10. The system of claim 7 wherein the sheath is formed integrally with the cryoprobe.

11. The system of claim 7 further comprising a diameter less than that of a surgical scope, such that the device can be inserted into and removed from the surgical scope during biopsy.

12. A method for capturing a tissue sample during biopsy comprising:

inserting a cryoprobe through a surgical scope;

obtaining the tissue sample using the cryoprobe;

extending a sheath and an encapsulating device down a length of the cryoprobe such that the encapsulating device covers the tissue sample; and

removing the cryoprobe and sheath from the surgical scope.

13. The method of claim 12 further comprising expanding the encapsulating device such that it can be advanced over the tissue sample.

14. The method of claim 12 further comprising contracting the encapsulating device around the tissue sample to hold it in place.

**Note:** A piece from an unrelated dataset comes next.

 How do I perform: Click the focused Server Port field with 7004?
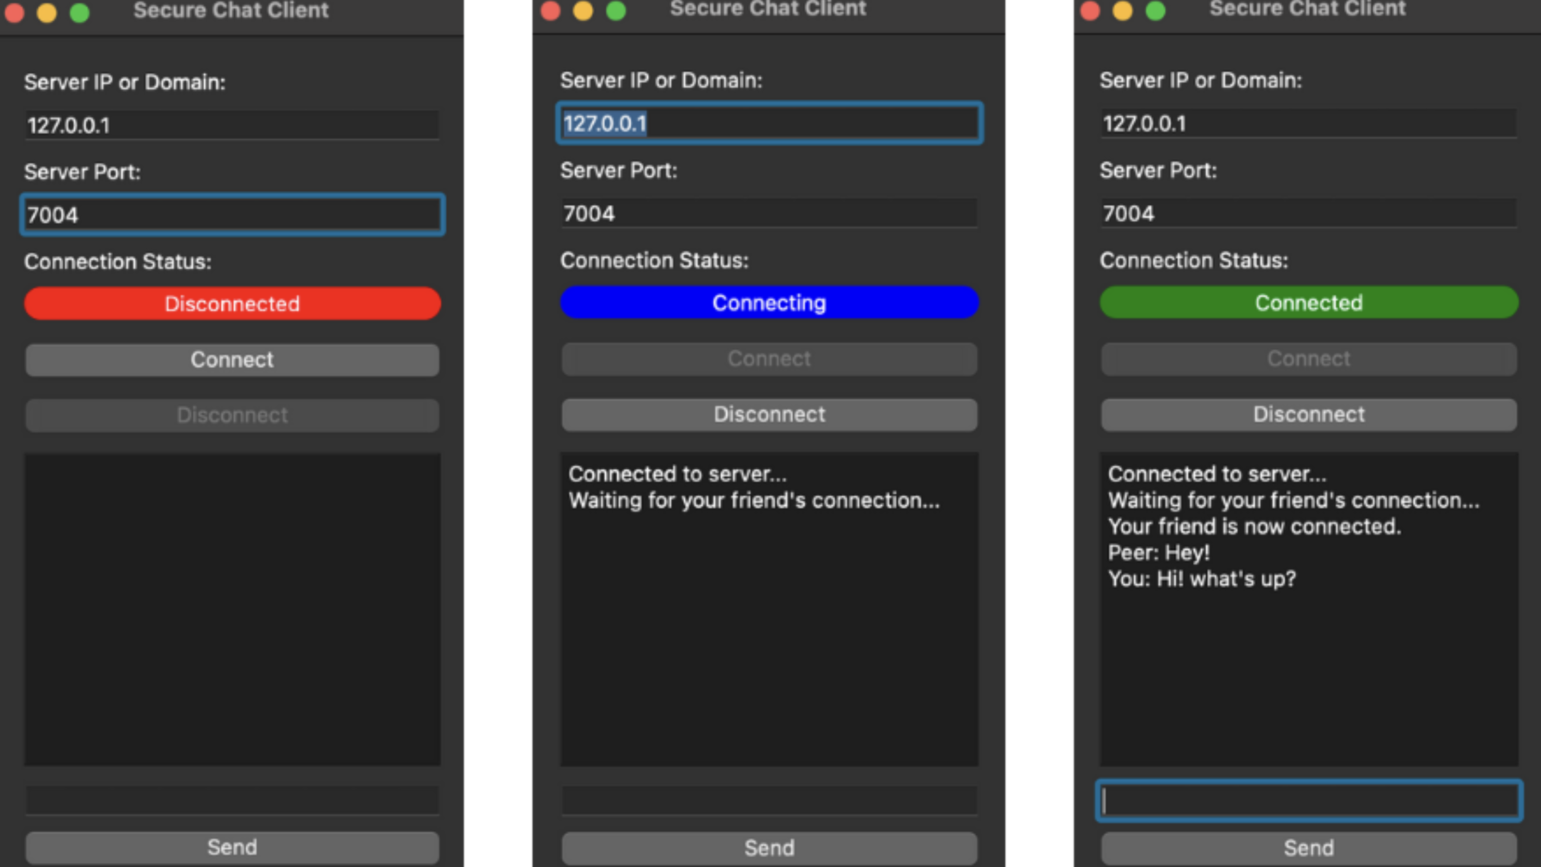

15. The method of claim 12 further comprising using an actuating device disposed at a proximal end of the encapsulating sheath.

16. The method of claim 15 further comprising using an actuating device actuated with wires to control the encapsulating device.

17. The method of claim 15 further comprising using an actuating device actuated with hydraulics to control the encapsulating device.

18. The method of claim 15 further comprising varying the pressure applied by the encapsulating device.

19. The method of claim 11 further comprising repeating the steps of the method in order to take multiple samples.

20. The method of claim 11 further comprising leaving the surgical scope in place in order to repeat the steps of the method.